Company managers are expert at doing what they do, but they have a preconceived idea of what content is, and what content does: it should speak roughly straightforwardly about your products and services; it should state what you’re trying to do – after all, it’s only a sign; a signal to people about what you’re doing. It doesn’t need to convince.

You know, when your teacher at school used to go on about writing a persuasive language, you may have misted over and begun thinking about what you’d be doing once you’d thrown off the uniform, and gone out with your mates. And yet, your teacher had a better idea about what your company content needs than you might have thought.

Language is a strange, perverse, and odd function, It can sell; it can convince; it can advertise. But unless you’ve used content professionals to create your company content, you may not be doing what’s essential to getting you new business.

Most websites, brochures, and company profiles don’t do what your teacher would have wanted; the site may say what you do, but the essential element you may have overlooked is the ability to make that idea fix in your customers’ minds and make them buy. How do you do that? Well, being able to write is very different from actual writing.

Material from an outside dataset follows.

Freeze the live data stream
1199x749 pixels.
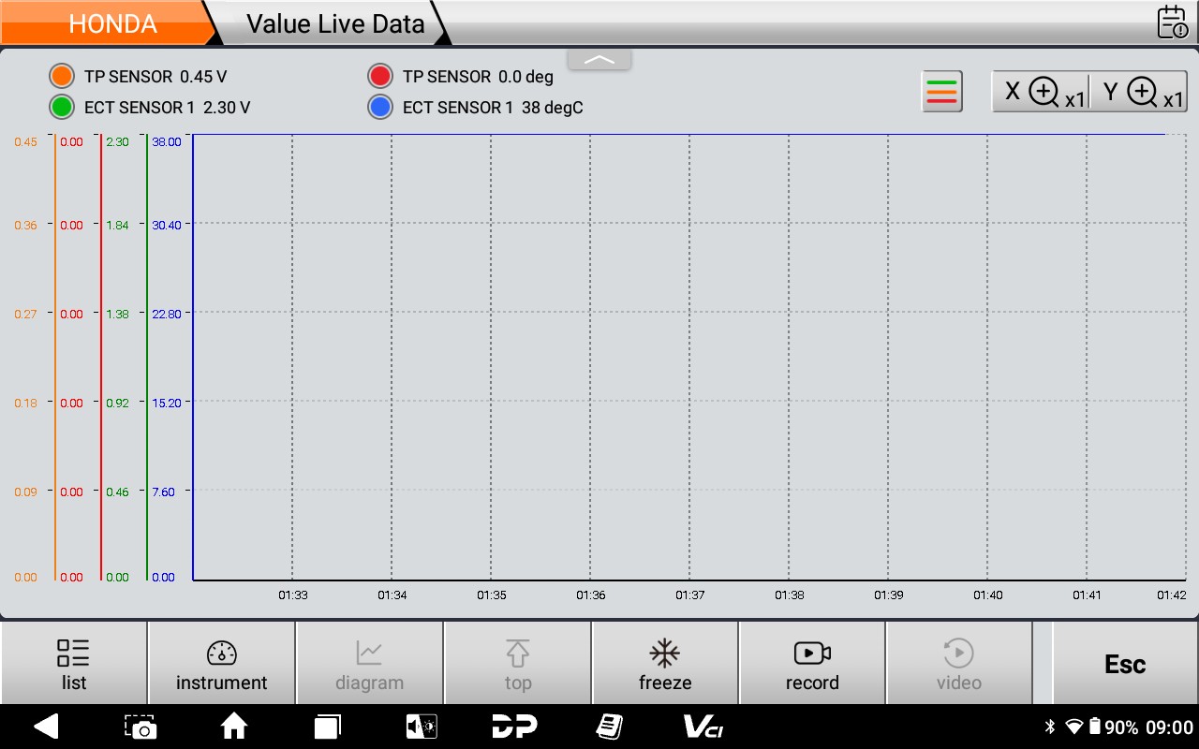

You may have a person who can structure effective sentences that talk about what you do and how you do it, but often, the way in which regular people talk about this has been done a hundred times before and is written as a cliché. A hundred, thousand, million times something is used, it becomes stale and uncomfortable; fails to impress and just becomes more verbiage that people understand, but don’t react to.

If you’re looking to make your company content something that will make people buy your goods and services, you need to think carefully about how that content is written, It’s too easy to fall back on the old way of trying to validate your existence through using the tired, old ways of saying things. It’s much easier to take the harder path – with original, fresh and new language – if only you’ve got the courage to do so.

A website needs something new; something to set it apart – and that’s not just a matter of images – although these are vital. Instead, a good copywriter can show you new ways to make sure your message comes across – and is effective in making people sit up and take you seriously. Often, people choose through anti-choice: choosing the least egregious site they’ve found. How much better would it be if people chose you because you say things in a new and original way – not the sad, third-person message that’s mixed with a vision and mission statement, and is very, very, very much the same as everyone else’s site.